The Prime Minister’s office said that while diplomats are welcome to meet with representatives of Israeli society, Netanyahu will not meet with those who lend legitimacy to organizations that call for the criminalization of IDF soldiers
“Imagine if foreign diplomats visiting the United States or Britain met with NGOs that call American or British soldiers war criminals. Leaders of those countries would surely not accept this,” the statement read.
Netanyahu’s policy is “not to meet foreign visitors who, on diplomatic trips to Israel, meet with groups that slander IDF soldiers as war criminals. Diplomats are welcome to meet with representatives of civil society but Prime Minister Netanyahu will not meet with those who lend legitimacy to organizations that call for the criminalization of Israeli soldiers,” the statement continued.
Most Moral Army in the World
Gabriel did meet with Israeli President Reuven Rivlin, who told him that while Israel was open to criticism from time to time, it must be based on reality, intimating that the attacks leveled by Breaking the Silence and B’Tselem are based on false premises.
“Our army is the most moral army in the world,” Rivlin told Gabriel. “It is an army made up of all our children. We know how to maintain our army as the most moral in the world, and we will continue to do so.”
“We know very well the importance of preserving human life, also when we are talking about the lives of citizens of enemy states, and so we reach out our hands and do all we can to aid the victims of the atrocities just over the border, even when other states who sanctify morality in their words don’t lift a finger,” he said in veiled criticism of many countries that habitually condemn Israel.

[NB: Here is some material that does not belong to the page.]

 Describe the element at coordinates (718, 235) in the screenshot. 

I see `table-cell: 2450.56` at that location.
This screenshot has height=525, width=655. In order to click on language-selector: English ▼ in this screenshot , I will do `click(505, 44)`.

Breaking the Silence, an anti-Israel organization, is comprised of veteran IDF combatants who have served since the start of the Second Intifada and are ostensibly committed “to expose the Israeli public to the reality of everyday life in the Occupied Territories.” They are financed by foreign bodies and countries, including Germany.
While claiming that their goal is to “raise awareness over the everyday reality of serving in the [so-called] occupied territories and to create a discussion about the cost of military control over a civilian population for so many years,” the NGO refuses to post the names of the soldiers who testify.
B’tselem, supposedly a human-rights organization, is known to publish propaganda against the Jewish state and the IDF.